§ **TASK GOAL**
Using the records below, output the stretch that opens with the line containing "Select the 50/50" and closes with the line containing "Tap the weather", exactly and including both lines, with nothing more.

§ **INFORMATION**
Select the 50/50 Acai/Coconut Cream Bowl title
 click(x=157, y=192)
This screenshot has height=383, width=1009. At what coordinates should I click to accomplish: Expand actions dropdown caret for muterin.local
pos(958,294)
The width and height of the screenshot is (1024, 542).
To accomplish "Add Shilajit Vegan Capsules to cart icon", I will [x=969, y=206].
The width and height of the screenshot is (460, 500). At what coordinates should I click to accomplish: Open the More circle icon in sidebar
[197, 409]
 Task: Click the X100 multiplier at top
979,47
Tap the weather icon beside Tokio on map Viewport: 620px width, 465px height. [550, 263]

...

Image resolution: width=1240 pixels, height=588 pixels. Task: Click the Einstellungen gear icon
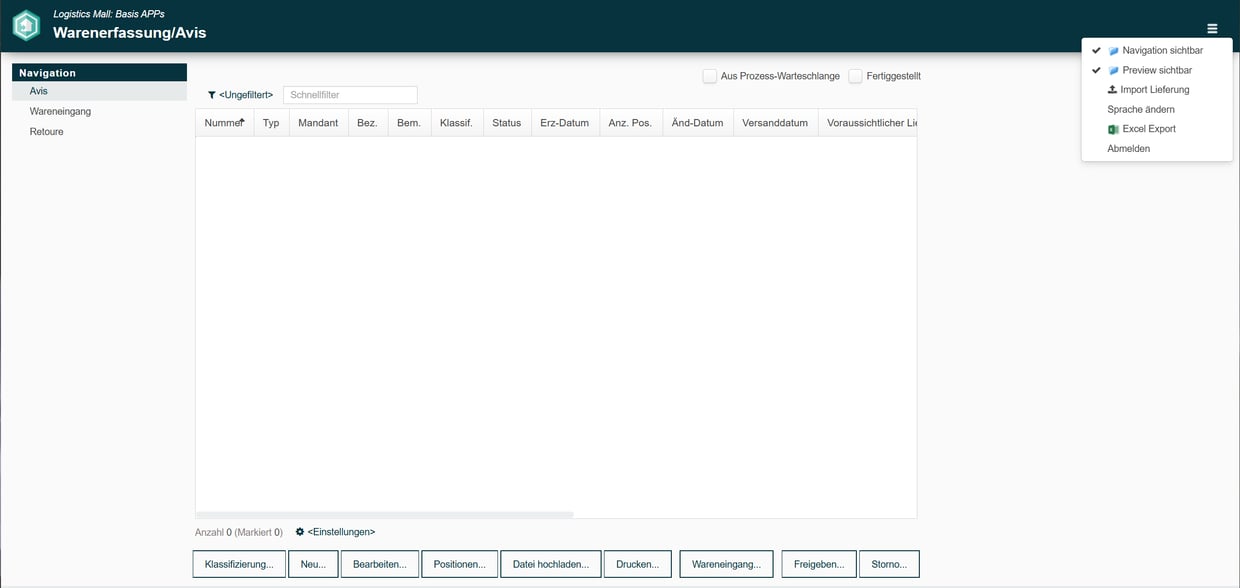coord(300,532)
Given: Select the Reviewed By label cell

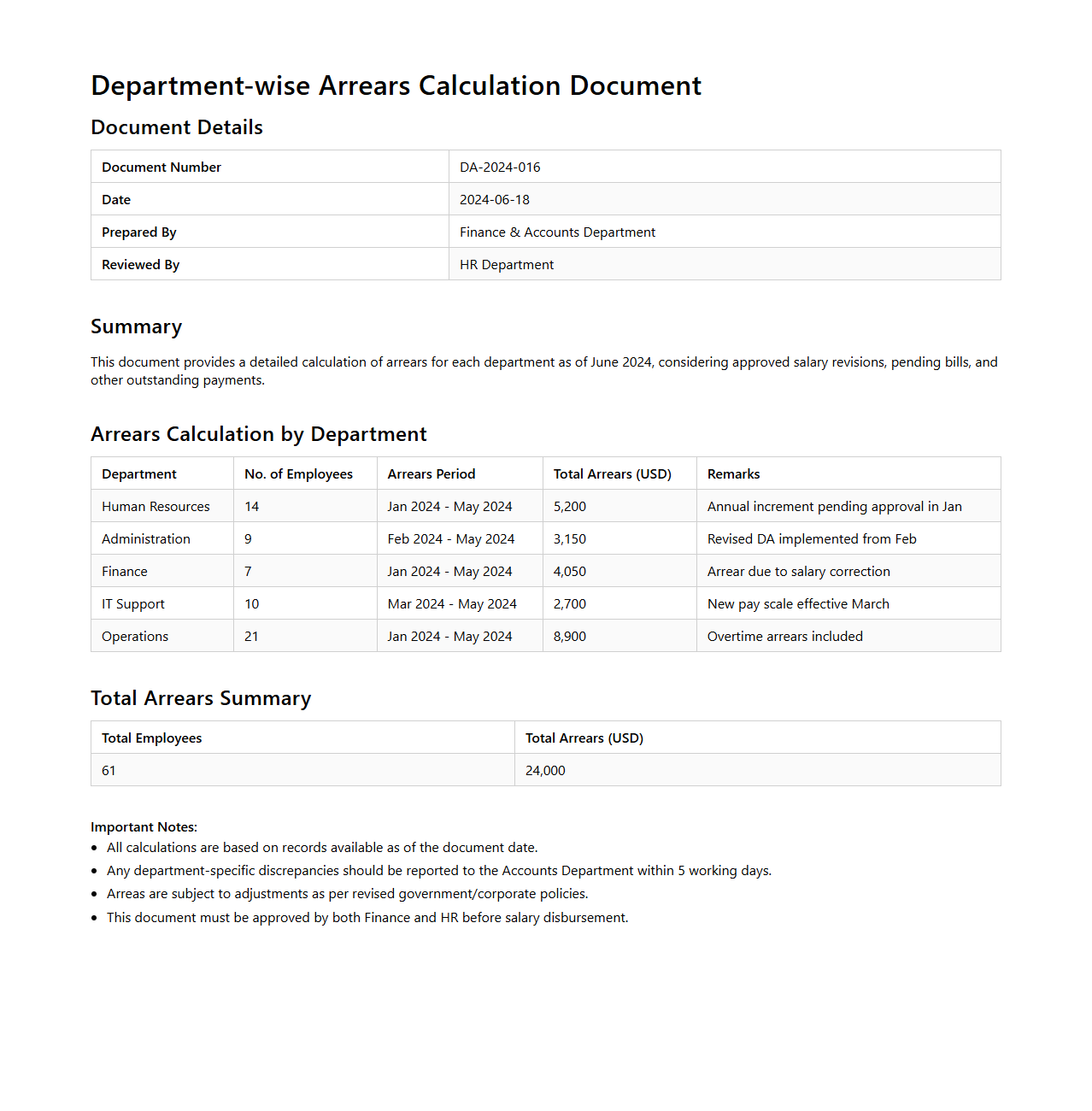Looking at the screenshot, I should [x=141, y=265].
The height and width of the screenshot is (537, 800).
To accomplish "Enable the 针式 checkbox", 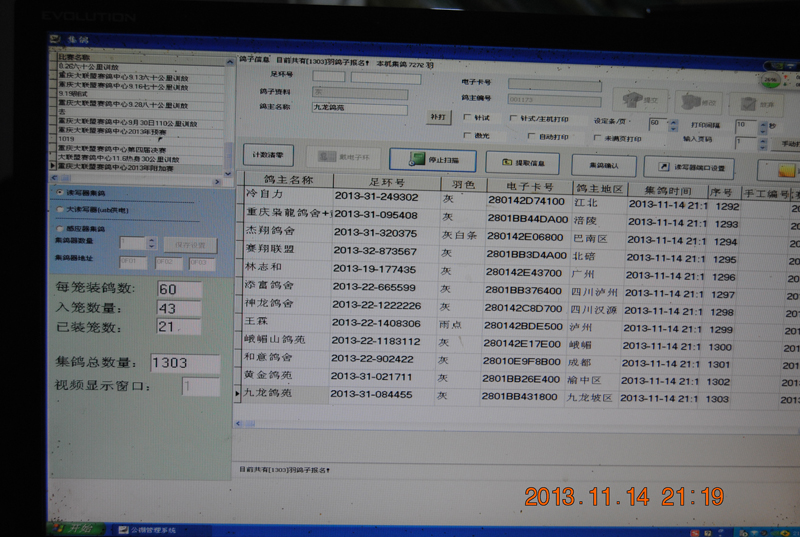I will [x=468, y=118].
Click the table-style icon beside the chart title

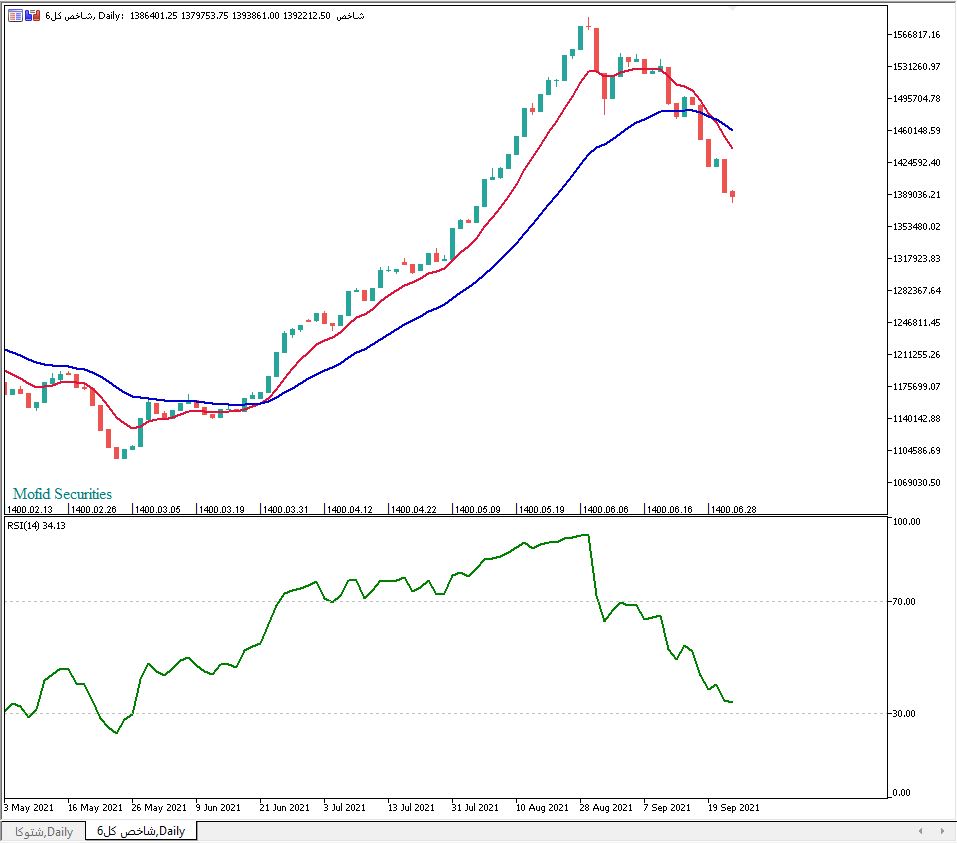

§ **SOLUTION TO THE EXERCISE**
Select the 50/50 Acai/Coconut Cream Bowl title
 click(x=157, y=192)
This screenshot has height=383, width=1009. At what coordinates should I click to accomplish: Expand actions dropdown caret for muterin.local
pos(958,294)
The width and height of the screenshot is (1024, 542).
To accomplish "Add Shilajit Vegan Capsules to cart icon", I will [x=969, y=206].
The width and height of the screenshot is (460, 500). At what coordinates should I click to accomplish: Open the More circle icon in sidebar
[197, 409]
 Task: Click the X100 multiplier at top
979,47
Tap the weather icon beside Tokio on map Viewport: 620px width, 465px height. [550, 263]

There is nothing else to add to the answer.